To combat these restrictions, I export and count all of my trades. Once I have hit my monthly cap, my program doesn’t run until the following month. Anyway, I’m digressing. Now one might say, ‘why don’t you use an actual brokerage that supports algorithmic trading?’
Meaningless Metrics, Countless Choices
The problem is my strategy only applies when I’m trading options with zero commission. Some people might say if my strat breaks with this initial upfront cost, then it sucks. Whatever, it’s low risk and works for me. Let’s look at what the free market has to offer:
TD Ameritrade — USD $0.65/ contract
Some back of the envelope calculations — with a lower limit of ~200 trades/ day, and a $1.30 round-trip, TD will cost me $4,000 a month.
Interactive Brokers won’t scam me on the spread like Robinhood, provides better support, and much better order execution/ fill. Take advantage of the tiered option pricing structure — if deposit a significant amount or have good liquidity or execute enough trades, you might be able to swing some rebates your way.
Will unlock wider delta spreads and probably have more of an upside meaning more $$$ but IB is my main and Robinhood is my play account.
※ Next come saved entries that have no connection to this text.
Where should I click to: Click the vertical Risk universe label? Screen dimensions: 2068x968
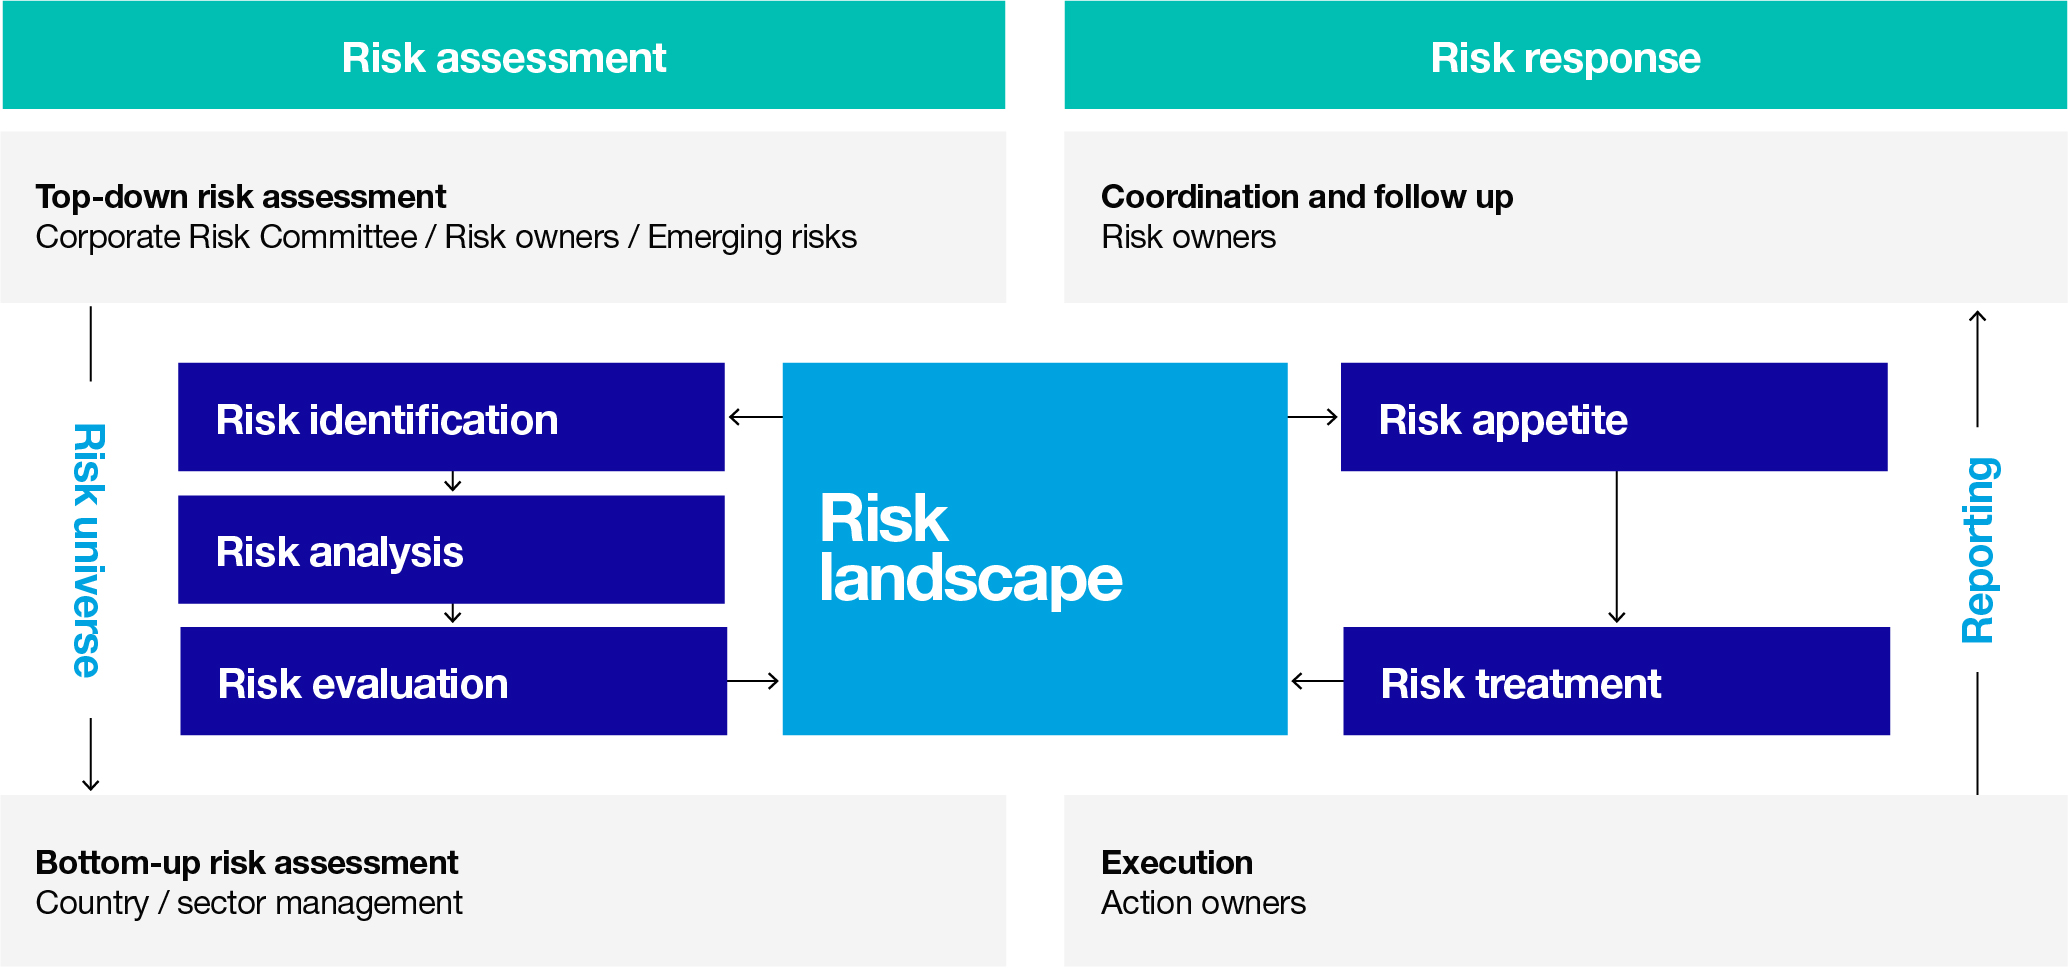click(90, 550)
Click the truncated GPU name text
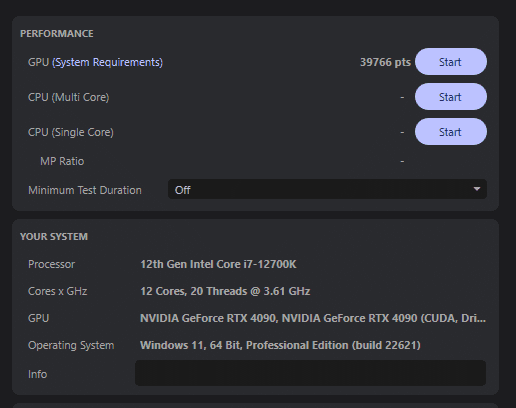Viewport: 516px width, 408px height. [313, 318]
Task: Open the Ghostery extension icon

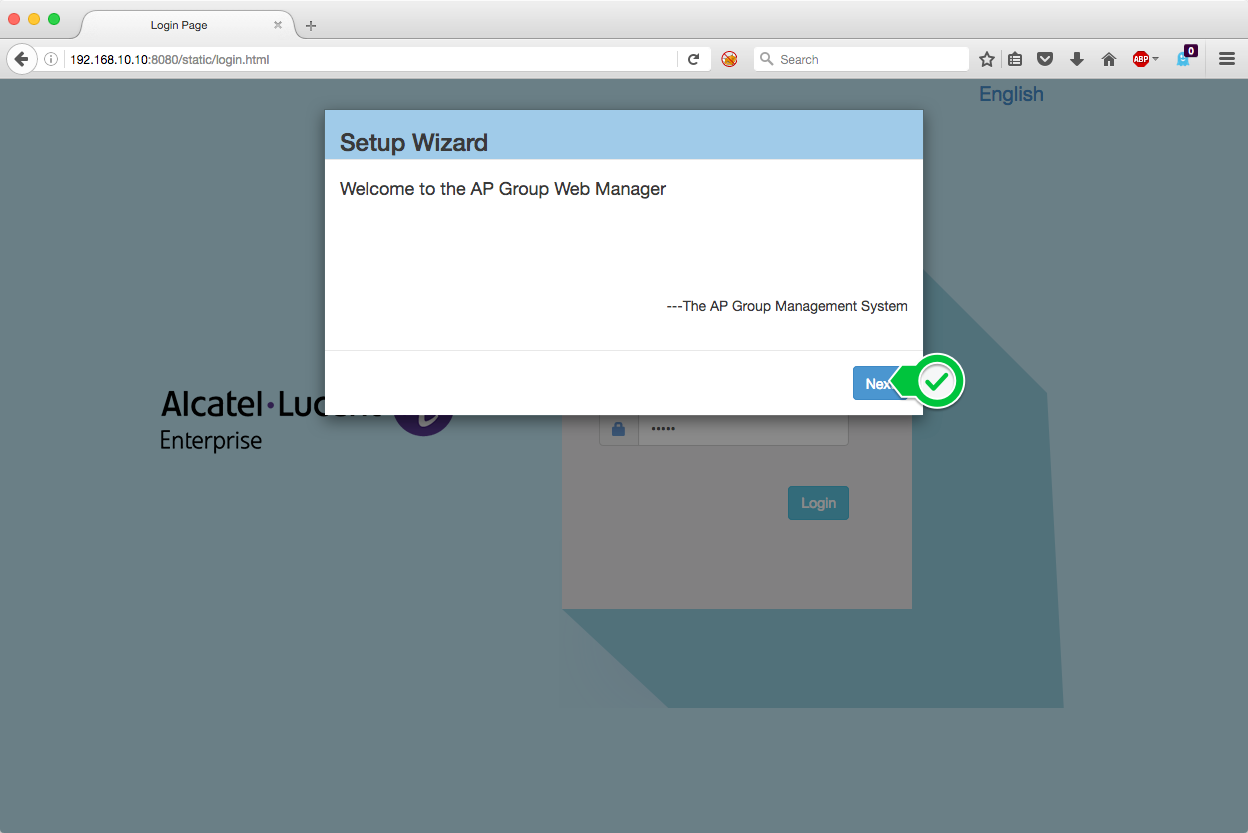Action: point(1185,58)
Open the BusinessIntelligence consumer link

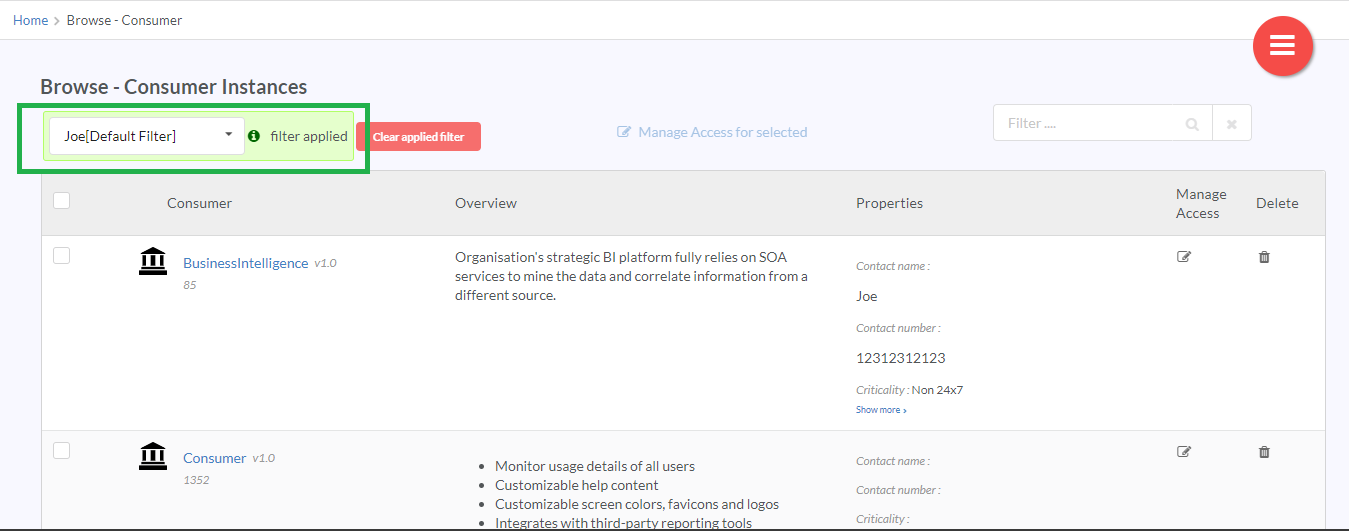click(245, 263)
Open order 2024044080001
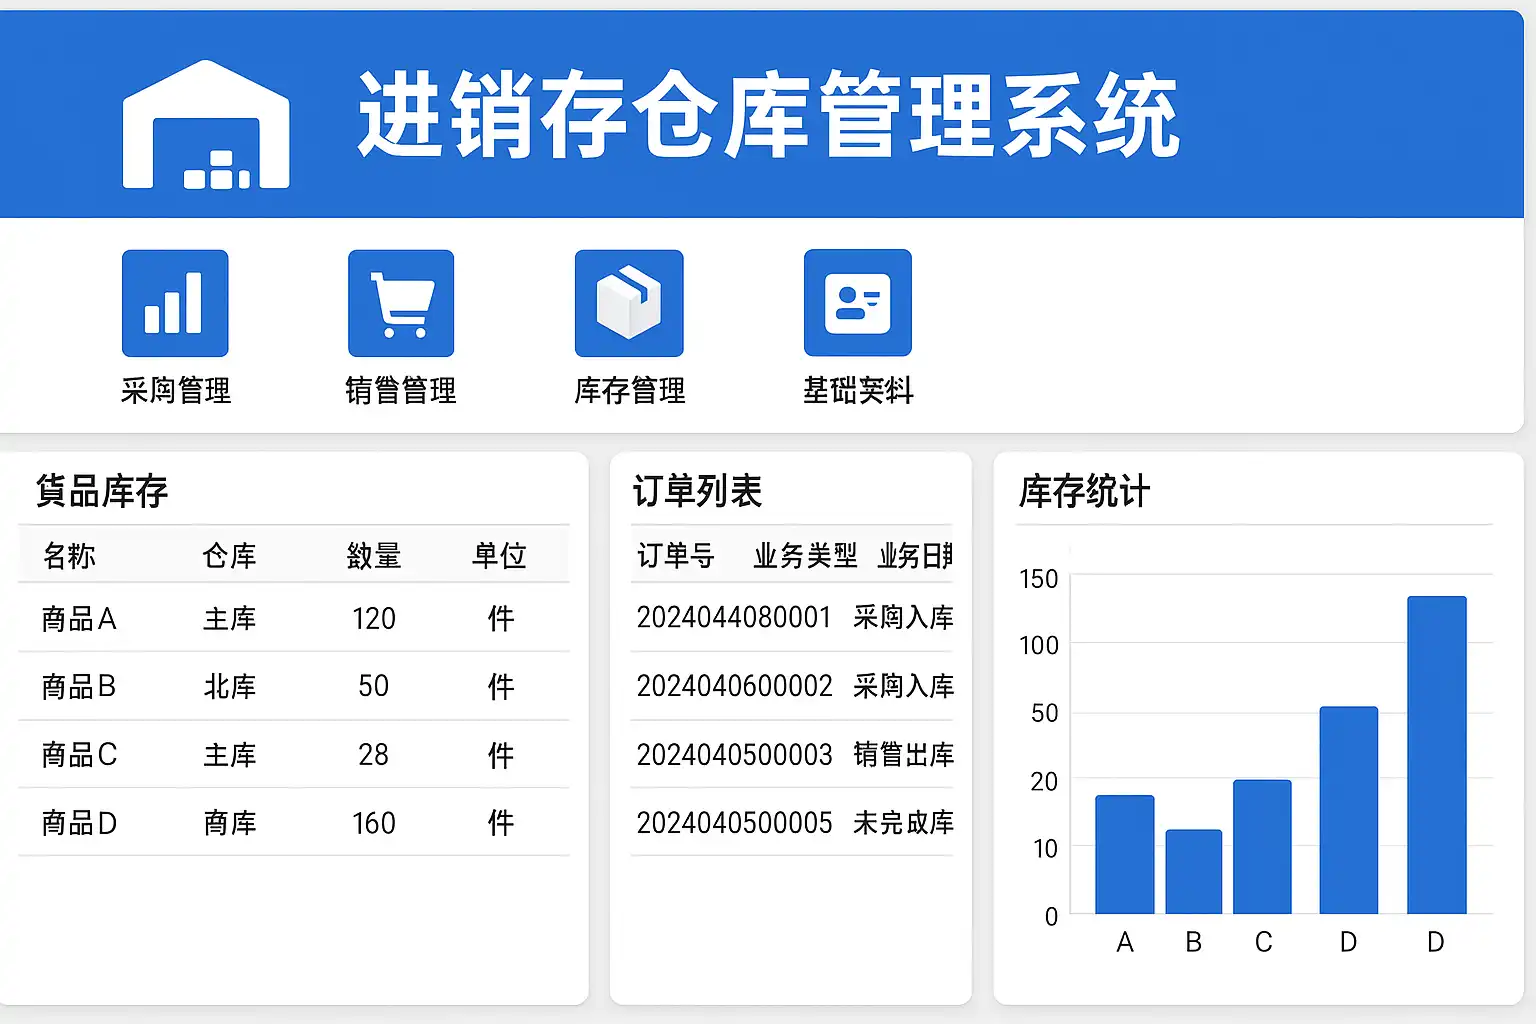The image size is (1536, 1024). (x=733, y=618)

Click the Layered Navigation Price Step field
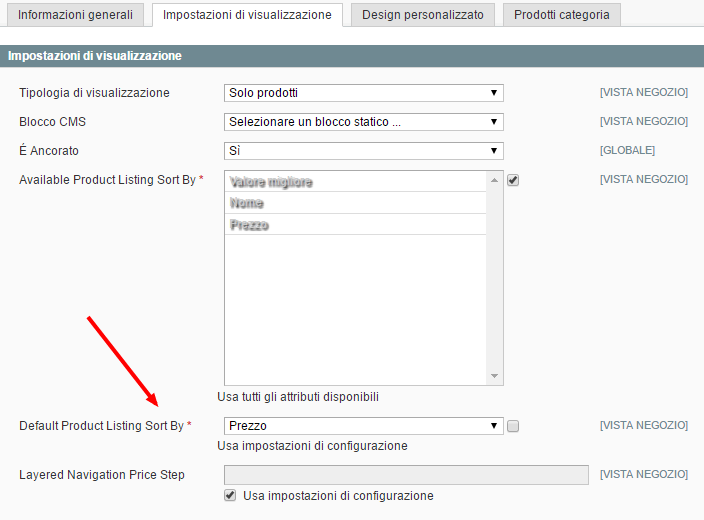[x=405, y=475]
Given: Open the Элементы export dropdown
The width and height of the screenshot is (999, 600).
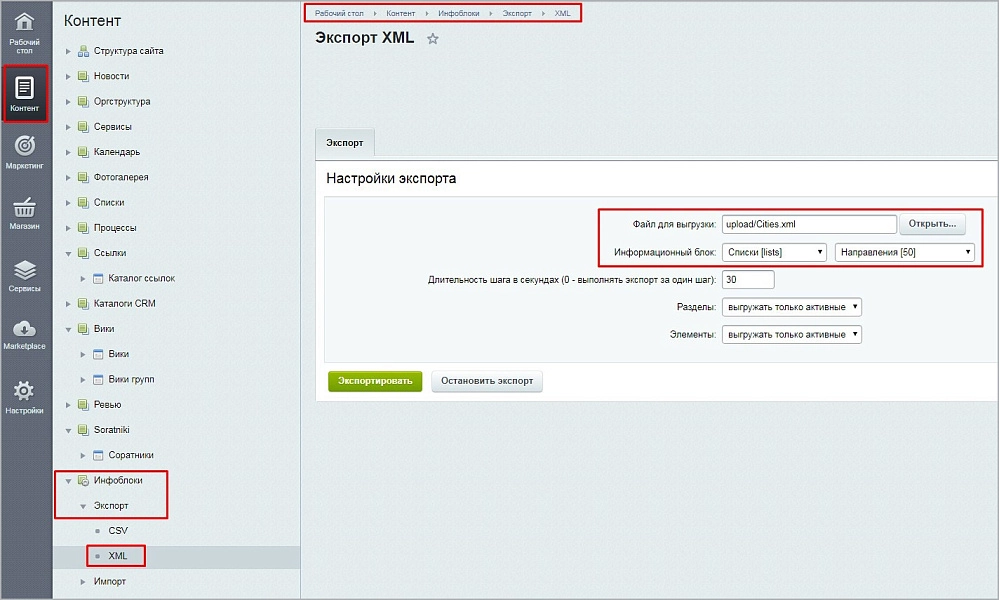Looking at the screenshot, I should click(791, 334).
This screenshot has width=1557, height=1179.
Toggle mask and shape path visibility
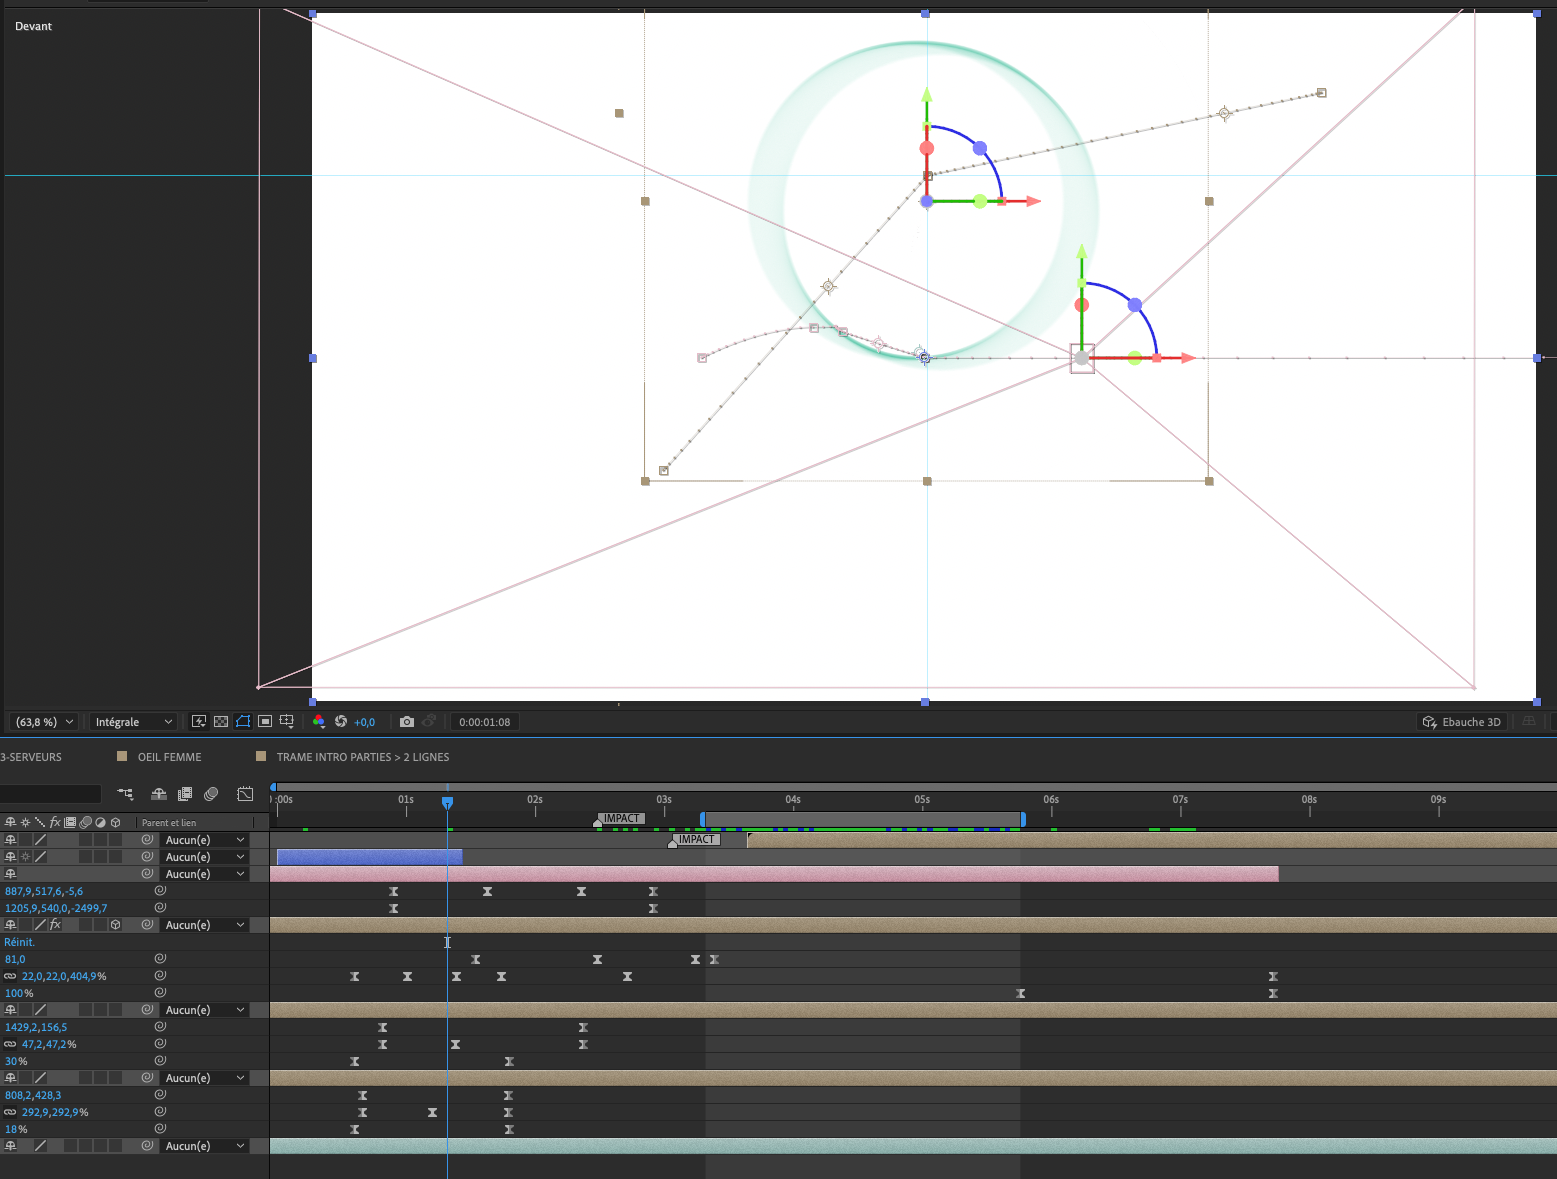tap(243, 722)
Don’t mix business with pleasure.
But Tradier does free options for $30/ month?!
Last I checked, they don’t actually support OTO/OCO/OTOCO orders, even though it’s mentioned in the documentation. The API also has a few rough edges, which breeds mistrust, but in my short experimenting stint, I haven’t had any notable trading failures. I did have issues with their historical options price data but didn’t bother digging deeper.
Alpaca, as often mentioned, is great — but no options yet.
It handy to have an Alpaca account for their free Polygon.io API key. Both Alpaca and Tradier have a decent data API/ streamer too, although it’s not IQFeed, etc.
Maybe stick to Robinhood, and use an automation macro on their website. You won't have to roll the dice in regards to getting banned.
Unfortunately, the website can get really delayed sometimes, so doing it through the API seemed more reliable. Worth looking at it if I can’t get around the aforementioned triggers the signals the tech boys in Menlo Park are looking for.
Maybe I’m looking at this the wrong way. I went back to the email and dug deeper.
I guess I’ll stick with the latter.
The Meat
A fixed interval would be easy to detect on any brokerage’s API endpoints. Whenever I’m worried about the timing of requests I end up generating a bimodal Gaussian distribution. Maybe Poisson is better, but this is simple and gets the job done.
The words and math make it sound complicated but all you really need to use is pythons random
package and tune it to make it look somewhat real:
from random import gauss, random
from time import sleep
s = random()
if s < 0.3:
t = gauss(10, 2)
else:
t = gauss(30, 5)
t = max(min(t,120), 5)
sleep(t)
You can get crazier than this and sample from multiple distributions or look into research on user behavior to try and best mimic a user. I knew a guy who wrote his own mouse driver with laplacian curves to mimic a user and avoid detection.
I’m not that particularly invested so I’ll stick to randomness.